> [Activity]: In the entries below, find each line with the word "computer" and pull it out.

> [Saved data entries]:
════════════════════
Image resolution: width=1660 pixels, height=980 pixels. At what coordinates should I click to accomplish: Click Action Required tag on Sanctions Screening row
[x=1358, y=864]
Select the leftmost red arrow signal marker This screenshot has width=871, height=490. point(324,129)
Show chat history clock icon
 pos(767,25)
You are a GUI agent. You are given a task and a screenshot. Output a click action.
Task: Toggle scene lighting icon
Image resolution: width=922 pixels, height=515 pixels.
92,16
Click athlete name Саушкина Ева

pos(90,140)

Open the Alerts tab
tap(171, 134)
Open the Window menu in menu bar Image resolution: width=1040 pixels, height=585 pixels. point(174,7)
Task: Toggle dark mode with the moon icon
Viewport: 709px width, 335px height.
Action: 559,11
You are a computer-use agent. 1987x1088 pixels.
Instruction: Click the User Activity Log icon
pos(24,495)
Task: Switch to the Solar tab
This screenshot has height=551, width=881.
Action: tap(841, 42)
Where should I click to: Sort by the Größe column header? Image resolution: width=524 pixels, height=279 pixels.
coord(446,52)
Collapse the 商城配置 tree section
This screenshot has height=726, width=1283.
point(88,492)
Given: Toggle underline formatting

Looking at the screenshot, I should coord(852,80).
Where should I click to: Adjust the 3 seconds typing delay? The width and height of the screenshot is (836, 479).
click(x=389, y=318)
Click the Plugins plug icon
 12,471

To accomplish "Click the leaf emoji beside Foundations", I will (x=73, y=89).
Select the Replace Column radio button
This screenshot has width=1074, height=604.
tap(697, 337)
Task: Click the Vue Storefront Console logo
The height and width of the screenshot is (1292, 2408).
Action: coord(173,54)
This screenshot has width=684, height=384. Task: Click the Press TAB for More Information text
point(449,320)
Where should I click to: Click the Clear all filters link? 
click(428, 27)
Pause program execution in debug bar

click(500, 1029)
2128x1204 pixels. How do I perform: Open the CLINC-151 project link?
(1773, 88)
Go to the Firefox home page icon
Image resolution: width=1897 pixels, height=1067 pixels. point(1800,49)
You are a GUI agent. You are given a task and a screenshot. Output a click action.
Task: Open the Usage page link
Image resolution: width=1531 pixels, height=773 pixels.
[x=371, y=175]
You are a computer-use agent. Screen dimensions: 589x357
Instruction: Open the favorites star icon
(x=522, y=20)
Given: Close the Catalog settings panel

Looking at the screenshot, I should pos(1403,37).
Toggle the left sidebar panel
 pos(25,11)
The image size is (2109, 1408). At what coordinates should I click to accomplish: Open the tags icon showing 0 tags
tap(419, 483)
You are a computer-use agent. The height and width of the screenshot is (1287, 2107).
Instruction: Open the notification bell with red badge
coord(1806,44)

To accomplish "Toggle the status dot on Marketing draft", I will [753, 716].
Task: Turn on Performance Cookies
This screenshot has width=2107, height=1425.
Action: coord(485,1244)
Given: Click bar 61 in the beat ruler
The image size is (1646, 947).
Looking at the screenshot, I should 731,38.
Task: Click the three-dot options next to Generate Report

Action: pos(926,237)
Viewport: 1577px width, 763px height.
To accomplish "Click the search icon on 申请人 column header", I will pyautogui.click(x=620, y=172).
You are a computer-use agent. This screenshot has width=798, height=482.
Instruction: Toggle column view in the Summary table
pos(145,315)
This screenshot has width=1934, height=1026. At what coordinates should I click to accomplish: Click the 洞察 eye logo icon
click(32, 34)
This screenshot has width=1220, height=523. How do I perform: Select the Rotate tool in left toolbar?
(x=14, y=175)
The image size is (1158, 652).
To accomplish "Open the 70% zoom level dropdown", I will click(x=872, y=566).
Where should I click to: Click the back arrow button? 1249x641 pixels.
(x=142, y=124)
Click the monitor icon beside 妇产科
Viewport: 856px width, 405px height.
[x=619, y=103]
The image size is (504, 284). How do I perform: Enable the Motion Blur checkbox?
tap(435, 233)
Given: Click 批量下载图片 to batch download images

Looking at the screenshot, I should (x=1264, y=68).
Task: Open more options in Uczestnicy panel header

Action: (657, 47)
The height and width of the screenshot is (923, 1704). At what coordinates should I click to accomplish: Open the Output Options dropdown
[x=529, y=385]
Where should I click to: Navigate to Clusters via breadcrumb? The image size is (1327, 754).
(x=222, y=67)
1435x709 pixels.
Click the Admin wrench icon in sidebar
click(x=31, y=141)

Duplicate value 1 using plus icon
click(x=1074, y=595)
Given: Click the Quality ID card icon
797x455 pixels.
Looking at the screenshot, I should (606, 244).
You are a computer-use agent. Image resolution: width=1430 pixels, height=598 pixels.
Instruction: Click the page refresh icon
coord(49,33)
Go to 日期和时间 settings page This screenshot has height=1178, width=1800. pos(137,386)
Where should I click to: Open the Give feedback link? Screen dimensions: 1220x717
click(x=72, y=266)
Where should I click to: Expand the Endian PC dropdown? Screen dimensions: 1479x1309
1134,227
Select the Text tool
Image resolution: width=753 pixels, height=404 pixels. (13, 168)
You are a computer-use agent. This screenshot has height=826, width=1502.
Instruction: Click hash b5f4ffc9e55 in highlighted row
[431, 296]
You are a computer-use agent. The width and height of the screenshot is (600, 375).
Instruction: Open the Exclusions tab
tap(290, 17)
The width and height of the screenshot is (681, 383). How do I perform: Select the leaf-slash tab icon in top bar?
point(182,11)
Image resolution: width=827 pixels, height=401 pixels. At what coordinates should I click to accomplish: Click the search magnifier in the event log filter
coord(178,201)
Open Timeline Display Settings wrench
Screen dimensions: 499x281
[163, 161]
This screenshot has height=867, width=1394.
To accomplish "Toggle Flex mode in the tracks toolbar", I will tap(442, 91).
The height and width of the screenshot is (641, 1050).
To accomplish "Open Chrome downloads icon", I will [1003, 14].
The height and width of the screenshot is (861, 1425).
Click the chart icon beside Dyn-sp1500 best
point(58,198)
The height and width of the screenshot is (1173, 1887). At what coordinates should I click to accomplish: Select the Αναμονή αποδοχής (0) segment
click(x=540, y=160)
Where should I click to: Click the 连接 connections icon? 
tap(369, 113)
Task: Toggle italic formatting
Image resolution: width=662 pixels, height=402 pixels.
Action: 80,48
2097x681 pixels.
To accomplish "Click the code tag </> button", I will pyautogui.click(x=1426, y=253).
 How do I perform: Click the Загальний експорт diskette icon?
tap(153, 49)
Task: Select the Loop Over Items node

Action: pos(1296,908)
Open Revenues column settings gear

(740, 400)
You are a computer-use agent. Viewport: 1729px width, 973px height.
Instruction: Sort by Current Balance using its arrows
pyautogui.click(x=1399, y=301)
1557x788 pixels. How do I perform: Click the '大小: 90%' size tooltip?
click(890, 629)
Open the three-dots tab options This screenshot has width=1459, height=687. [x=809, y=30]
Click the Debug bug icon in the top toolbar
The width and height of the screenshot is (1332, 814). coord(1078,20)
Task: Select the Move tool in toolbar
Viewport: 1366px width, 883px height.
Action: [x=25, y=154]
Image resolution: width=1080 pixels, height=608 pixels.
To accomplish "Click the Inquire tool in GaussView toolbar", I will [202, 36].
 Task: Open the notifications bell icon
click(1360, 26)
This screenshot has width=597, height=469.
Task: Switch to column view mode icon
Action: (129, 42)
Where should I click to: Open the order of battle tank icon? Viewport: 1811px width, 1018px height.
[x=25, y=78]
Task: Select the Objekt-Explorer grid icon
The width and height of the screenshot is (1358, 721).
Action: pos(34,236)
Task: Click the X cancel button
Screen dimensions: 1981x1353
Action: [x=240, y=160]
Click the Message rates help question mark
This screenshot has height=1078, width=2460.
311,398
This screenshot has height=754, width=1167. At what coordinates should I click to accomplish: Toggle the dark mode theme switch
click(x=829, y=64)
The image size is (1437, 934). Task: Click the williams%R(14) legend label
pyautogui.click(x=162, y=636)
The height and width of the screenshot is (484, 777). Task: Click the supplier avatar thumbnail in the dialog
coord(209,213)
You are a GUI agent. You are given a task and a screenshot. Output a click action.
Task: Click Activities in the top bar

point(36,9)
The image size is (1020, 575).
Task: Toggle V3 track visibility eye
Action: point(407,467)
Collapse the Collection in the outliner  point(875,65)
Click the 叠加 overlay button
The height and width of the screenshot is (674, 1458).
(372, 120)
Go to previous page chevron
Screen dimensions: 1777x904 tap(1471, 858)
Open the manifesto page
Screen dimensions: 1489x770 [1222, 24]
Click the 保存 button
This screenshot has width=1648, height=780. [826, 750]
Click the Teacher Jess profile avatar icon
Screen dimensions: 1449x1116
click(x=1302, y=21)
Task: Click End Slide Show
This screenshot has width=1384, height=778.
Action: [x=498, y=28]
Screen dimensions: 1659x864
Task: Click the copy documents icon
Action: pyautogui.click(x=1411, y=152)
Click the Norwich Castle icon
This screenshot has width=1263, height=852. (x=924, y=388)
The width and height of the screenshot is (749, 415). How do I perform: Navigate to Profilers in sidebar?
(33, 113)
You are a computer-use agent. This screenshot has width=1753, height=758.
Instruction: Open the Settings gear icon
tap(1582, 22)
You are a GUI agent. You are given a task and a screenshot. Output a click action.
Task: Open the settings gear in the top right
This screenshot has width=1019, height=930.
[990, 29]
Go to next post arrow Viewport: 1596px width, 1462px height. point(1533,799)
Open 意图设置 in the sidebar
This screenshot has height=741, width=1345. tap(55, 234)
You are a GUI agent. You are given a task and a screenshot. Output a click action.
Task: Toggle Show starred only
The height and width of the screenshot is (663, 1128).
════════════════════
> [Response for this exercise]:
You are a computer-use agent. 1987x1088 pixels.
You are a computer-use agent. Screen dimensions: 589x357
You are a computer-use agent. The height and width of the screenshot is (1287, 2107).
You are a computer-use agent. This screenshot has width=798, height=482.
You are a computer-use agent. Image resolution: width=1430 pixels, height=598 pixels.
You are a computer-use agent. This screenshot has height=826, width=1502.
You are a computer-use agent. The width and height of the screenshot is (600, 375).
You are a computer-use agent. Viewport: 1729px width, 973px height.
You are a computer-use agent. This screenshot has width=1753, height=758.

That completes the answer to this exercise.